[erlang-questions] Heart behavior

Bogdan Andu bog495@REDACTED
Mon Jul 6 12:15:22 CEST 2015


Hi,

Is HEART_BEAT_TIMEOUT I was refferd to.

The doc says:
"This modules contains the interface to the heart process. heart sends
periodic heartbeats to an external port program, which is also named heart."

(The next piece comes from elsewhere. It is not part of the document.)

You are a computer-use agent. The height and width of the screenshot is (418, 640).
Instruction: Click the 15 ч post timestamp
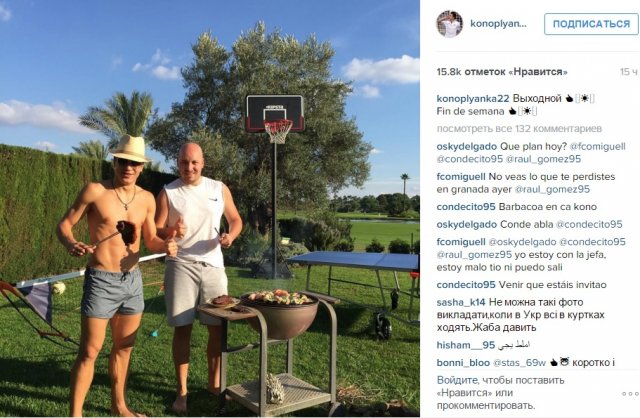click(x=629, y=72)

So the external proccess, heart, is run with the same credentials as the vm
user
and is started also by vm, right? When the vm crashes,
this external heart process kills itself after re-spawning another vm,
right?

and so on.. new vm with new heart external process

>From the docs I understand that the external heart process never dies
and after restarts a crashed vm it monitors the new vm with new pid.

What is the rate at which heart sends within vm periodic hearbeats to
external heart process ?
It seems very high. Does this add some load on the monitored vm?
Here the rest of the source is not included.